If not provided, this will be made for you
-o OUTPUT, --output OUTPUT
output file name base for FLAIR isoforms
-t --threads
minimap2 number of threads (4)
--minfragmentsize
minimum size of alignment kept, used in minimap -s (40)
-s --support
minimum number of supporting reads for a fusion (3)
--maxloci max loci detected in fusion. Set higher for detection of 3-gene+ fusions
flair combine
usage: flair_combine [-h] -m MANIFEST [-o OUTPUT_PREFIX] [-w ENDWINDOW]
[-p MINPERCENTUSAGE] [-c] [-s] [-f FILTER]
options:
-h, --help show this help message and exit
-m MANIFEST, --manifest MANIFEST
path to manifest files that points to transcriptomes to combine.
Each line of file should be tab separated with sample name, sample
type (isoform or fusionisoform), path/to/isoforms.bed,
path/to/isoforms.fa, path/to/isoform.read.map.txt. fa and
read.map.txt files are not required, although if .fa files are not
provided for each sample a .fa output will not be generated
-o OUTPUT_PREFIX, --output_prefix OUTPUT_PREFIX
path to collapsed_output.bed file. default: 'collapsed_flairomes'
-w ENDWINDOW, --endwindow ENDWINDOW
window for comparing ends of isoforms with the same intron chain.
Default:200bp
-p MINPERCENTUSAGE, --minpercentusage MINPERCENTUSAGE
minimum percent usage required in one sample to keep isoform in
combined transcriptome. Default:10
-c, --convert_gtf [optional] whether to convert the combined transcriptome bed file
to gtf
-s, --include_se whether to include single exon isoforms. Default: dont include
-f FILTER, --filter FILTER
type of filtering. Options: usageandlongest(default), usageonly,
none, or a number for the total count of reads required to call an
isoform
Combines FLAIR transcriptomes with other FLAIR transcriptomes or annotation transcriptomes to generate accurate combined transcriptome. Only the manifest file is required. Manifest file is in the following format. If the transcriptome is from FLAIR collapse or transcriptome, but isoform in the second column, if it is from FLAIR fusion, put fusionisoform in the second column:
Manifest example (we suggest using absolute file paths to point to your files though):
sample1 isoform sample1.FLAIR.isoforms.bed sample1.FLAIR.isoforms.fa sample1.read.map.txt
sample2 isoform sample2.FLAIR.isoforms.bed sample2.FLAIR.isoforms.fa sample2.read.map.txt
sample1 fusionisoform sample1.fusion.isoforms.bed sample1.fusion.isoforms.fa sample1.fusion.isoform.read.map.txt
sample2 fusionisoform sample2.fusion.isoforms.bed sample2.fusion.isoforms.fa sample2.fusion.isoform.read.map.txt
For each line, the sample name and bed path is required. The fasta and read.map.txt file is optional. Without these files there is less ability to filter and more isoforms will be included. If a sample is a FLAIR run, we highly recommend including the read.map.txt file. If you want to combine FLAIR transcriptomes with annotated transcripts, you can convert an annotation gtf file to a bed file using gtf_to_bed (see Additional Programs)

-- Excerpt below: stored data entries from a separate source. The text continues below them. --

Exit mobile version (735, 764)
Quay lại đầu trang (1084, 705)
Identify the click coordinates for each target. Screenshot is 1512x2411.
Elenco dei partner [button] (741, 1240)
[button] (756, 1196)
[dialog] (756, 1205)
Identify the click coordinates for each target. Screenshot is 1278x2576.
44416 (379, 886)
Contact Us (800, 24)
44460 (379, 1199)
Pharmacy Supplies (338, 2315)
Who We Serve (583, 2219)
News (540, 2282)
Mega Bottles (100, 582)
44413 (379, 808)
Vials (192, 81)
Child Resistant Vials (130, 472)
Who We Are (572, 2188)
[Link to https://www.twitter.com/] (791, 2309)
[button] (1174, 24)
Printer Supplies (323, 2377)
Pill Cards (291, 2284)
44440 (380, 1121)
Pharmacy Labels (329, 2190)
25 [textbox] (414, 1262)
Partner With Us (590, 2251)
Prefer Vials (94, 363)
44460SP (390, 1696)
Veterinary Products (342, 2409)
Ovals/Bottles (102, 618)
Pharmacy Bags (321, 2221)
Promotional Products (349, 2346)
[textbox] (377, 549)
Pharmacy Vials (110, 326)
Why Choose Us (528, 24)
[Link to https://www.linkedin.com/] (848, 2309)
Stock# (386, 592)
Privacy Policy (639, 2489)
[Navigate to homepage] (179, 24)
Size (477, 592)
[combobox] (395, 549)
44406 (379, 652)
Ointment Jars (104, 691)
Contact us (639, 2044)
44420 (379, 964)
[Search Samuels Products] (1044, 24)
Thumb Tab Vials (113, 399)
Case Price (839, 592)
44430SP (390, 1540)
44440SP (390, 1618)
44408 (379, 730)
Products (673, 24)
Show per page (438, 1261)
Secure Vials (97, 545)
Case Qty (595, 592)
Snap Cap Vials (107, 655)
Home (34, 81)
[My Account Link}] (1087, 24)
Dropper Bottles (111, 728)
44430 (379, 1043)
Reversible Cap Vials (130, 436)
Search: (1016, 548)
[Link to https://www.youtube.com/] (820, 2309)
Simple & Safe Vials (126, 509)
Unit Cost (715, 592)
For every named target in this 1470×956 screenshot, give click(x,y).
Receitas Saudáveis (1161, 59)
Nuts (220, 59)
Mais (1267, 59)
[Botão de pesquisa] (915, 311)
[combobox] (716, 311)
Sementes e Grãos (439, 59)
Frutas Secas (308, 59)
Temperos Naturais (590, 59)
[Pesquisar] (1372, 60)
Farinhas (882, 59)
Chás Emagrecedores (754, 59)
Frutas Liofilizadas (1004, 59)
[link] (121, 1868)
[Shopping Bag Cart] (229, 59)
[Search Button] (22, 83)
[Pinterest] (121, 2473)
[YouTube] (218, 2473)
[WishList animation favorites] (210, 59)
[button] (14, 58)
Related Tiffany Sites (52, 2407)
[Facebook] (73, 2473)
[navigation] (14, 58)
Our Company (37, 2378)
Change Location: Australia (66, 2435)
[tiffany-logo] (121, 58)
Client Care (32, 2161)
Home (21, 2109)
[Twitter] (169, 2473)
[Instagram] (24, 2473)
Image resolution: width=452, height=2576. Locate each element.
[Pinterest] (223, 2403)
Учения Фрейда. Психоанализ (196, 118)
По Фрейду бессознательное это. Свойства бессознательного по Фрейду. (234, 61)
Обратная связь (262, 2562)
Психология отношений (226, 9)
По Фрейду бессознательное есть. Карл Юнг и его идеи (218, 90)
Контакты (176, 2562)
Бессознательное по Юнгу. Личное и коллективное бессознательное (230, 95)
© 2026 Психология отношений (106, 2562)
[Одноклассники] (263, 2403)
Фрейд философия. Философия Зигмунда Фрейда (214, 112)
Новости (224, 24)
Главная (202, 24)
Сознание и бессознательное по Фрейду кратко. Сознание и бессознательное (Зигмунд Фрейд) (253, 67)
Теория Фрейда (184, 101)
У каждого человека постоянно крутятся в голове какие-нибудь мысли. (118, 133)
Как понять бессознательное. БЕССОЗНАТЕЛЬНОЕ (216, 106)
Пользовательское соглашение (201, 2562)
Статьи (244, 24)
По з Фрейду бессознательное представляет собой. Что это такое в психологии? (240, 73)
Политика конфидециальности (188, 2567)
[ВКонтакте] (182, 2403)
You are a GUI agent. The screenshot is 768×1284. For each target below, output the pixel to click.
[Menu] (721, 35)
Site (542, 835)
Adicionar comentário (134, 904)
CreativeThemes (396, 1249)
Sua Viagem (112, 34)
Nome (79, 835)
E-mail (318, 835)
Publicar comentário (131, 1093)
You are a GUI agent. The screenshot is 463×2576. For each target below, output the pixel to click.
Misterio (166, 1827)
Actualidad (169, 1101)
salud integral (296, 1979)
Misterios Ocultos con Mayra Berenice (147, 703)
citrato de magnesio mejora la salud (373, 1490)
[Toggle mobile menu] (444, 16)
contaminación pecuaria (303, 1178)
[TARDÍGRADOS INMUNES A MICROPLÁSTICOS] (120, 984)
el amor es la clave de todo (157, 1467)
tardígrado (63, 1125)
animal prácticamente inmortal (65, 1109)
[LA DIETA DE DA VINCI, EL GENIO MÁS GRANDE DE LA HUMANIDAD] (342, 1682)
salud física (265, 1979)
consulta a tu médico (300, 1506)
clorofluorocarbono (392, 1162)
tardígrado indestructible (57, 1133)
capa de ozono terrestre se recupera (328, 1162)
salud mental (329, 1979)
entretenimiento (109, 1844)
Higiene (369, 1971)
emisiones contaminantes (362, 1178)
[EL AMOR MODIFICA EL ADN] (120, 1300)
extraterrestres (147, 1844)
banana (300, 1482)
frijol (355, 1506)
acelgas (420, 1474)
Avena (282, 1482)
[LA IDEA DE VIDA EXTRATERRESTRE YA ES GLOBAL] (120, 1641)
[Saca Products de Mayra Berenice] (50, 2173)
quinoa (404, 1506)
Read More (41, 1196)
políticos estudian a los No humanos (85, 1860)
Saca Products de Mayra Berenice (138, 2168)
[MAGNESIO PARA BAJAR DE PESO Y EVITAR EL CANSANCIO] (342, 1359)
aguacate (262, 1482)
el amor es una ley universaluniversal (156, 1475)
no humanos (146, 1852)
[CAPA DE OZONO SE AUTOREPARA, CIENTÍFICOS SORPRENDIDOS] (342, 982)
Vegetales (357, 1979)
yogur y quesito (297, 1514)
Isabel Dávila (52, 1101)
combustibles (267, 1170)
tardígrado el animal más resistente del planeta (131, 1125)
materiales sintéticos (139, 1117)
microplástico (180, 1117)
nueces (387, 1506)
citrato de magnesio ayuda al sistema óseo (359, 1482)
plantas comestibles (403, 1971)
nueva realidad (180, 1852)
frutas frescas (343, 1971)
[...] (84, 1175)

Flair combine will generate a counts file, but for the most accurate quantification, we recommend running FLAIR quantify using all samples against the combined transcriptome
flair quantify
usage: flair quantify -r reads_manifest.tsv -i isoforms.fa [options]
Output
Default: identifes the best isoform assignment based on alignment quality, fraction of read aligned, and fraction of transcript aligned
check_splice: adds check for read matching reference transcript at all splice sites
stringent: adds requirement for read to cover at least 25bp of the first and last exons
If you need your reads to match your isoforms well, use –check_splice and –stringent, while if you need more reads assigned to isoforms for better statistical comparison, use the default.
–quality 0 is also reccommended, as this allows slightly better recall as FLAIR can disambiguate some similar isoform alignments.
Options
Required arguments
--isoforms Fasta of Flair collapsed or combined isoforms
--reads_manifest Tab delimited file containing sample id, condition, batch,
reads.fq, where reads.fq is the path to the sample fastq file.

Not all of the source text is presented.